Instructions to follow:
This exercise asks for the records to be retyped exactly as they read.

Extracted data entries:

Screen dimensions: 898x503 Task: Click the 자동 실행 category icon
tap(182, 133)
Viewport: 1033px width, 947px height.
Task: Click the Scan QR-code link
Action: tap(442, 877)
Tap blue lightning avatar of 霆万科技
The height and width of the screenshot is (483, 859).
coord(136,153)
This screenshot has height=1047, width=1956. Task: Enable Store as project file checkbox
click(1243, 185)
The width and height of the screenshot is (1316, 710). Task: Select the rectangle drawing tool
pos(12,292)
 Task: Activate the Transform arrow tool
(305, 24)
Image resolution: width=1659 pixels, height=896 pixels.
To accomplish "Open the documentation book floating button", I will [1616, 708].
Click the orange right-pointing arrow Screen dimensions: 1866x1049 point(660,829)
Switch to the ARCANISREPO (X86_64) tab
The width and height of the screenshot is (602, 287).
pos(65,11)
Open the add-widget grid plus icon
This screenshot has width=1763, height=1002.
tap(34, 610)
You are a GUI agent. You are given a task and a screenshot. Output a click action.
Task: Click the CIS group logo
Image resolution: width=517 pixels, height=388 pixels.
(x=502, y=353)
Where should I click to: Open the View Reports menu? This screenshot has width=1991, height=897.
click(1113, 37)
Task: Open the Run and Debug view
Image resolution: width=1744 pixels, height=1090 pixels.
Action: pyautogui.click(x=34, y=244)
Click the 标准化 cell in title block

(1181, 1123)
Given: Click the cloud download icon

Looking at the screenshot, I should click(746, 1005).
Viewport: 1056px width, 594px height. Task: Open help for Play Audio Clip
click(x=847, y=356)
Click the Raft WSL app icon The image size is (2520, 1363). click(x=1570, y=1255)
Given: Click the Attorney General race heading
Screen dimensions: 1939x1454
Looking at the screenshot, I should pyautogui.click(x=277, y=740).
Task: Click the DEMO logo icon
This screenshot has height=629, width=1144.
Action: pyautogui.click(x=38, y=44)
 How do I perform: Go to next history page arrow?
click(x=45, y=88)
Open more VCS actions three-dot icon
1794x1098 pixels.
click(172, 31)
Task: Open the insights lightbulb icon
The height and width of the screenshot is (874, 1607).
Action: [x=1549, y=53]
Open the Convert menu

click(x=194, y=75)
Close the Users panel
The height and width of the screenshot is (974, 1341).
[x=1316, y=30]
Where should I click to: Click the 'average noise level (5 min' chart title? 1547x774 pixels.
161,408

Exercise output:
Screen dimensions: 898x503 Task: Click the 자동 실행 category icon
tap(182, 133)
Viewport: 1033px width, 947px height.
Task: Click the Scan QR-code link
Action: tap(442, 877)
Tap blue lightning avatar of 霆万科技
The height and width of the screenshot is (483, 859).
coord(136,153)
This screenshot has height=1047, width=1956. Task: Enable Store as project file checkbox
click(1243, 185)
The width and height of the screenshot is (1316, 710). Task: Select the rectangle drawing tool
pos(12,292)
 Task: Activate the Transform arrow tool
(305, 24)
Image resolution: width=1659 pixels, height=896 pixels.
To accomplish "Open the documentation book floating button", I will [1616, 708].
Click the orange right-pointing arrow Screen dimensions: 1866x1049 point(660,829)
Switch to the ARCANISREPO (X86_64) tab
The width and height of the screenshot is (602, 287).
pos(65,11)
Open the add-widget grid plus icon
This screenshot has width=1763, height=1002.
tap(34, 610)
You are a GUI agent. You are given a task and a screenshot. Output a click action.
Task: Click the CIS group logo
Image resolution: width=517 pixels, height=388 pixels.
(x=502, y=353)
Where should I click to: Open the View Reports menu? This screenshot has width=1991, height=897.
click(1113, 37)
Task: Open the Run and Debug view
Image resolution: width=1744 pixels, height=1090 pixels.
Action: pyautogui.click(x=34, y=244)
Click the 标准化 cell in title block

(1181, 1123)
Given: Click the cloud download icon

Looking at the screenshot, I should click(746, 1005).
Viewport: 1056px width, 594px height. Task: Open help for Play Audio Clip
click(x=847, y=356)
Click the Raft WSL app icon The image size is (2520, 1363). click(x=1570, y=1255)
Given: Click the Attorney General race heading
Screen dimensions: 1939x1454
Looking at the screenshot, I should pyautogui.click(x=277, y=740).
Task: Click the DEMO logo icon
This screenshot has height=629, width=1144.
Action: pyautogui.click(x=38, y=44)
 How do I perform: Go to next history page arrow?
click(x=45, y=88)
Open more VCS actions three-dot icon
1794x1098 pixels.
click(172, 31)
Task: Open the insights lightbulb icon
The height and width of the screenshot is (874, 1607).
Action: [x=1549, y=53]
Open the Convert menu

click(x=194, y=75)
Close the Users panel
The height and width of the screenshot is (974, 1341).
[x=1316, y=30]
Where should I click to: Click the 'average noise level (5 min' chart title? 1547x774 pixels.
161,408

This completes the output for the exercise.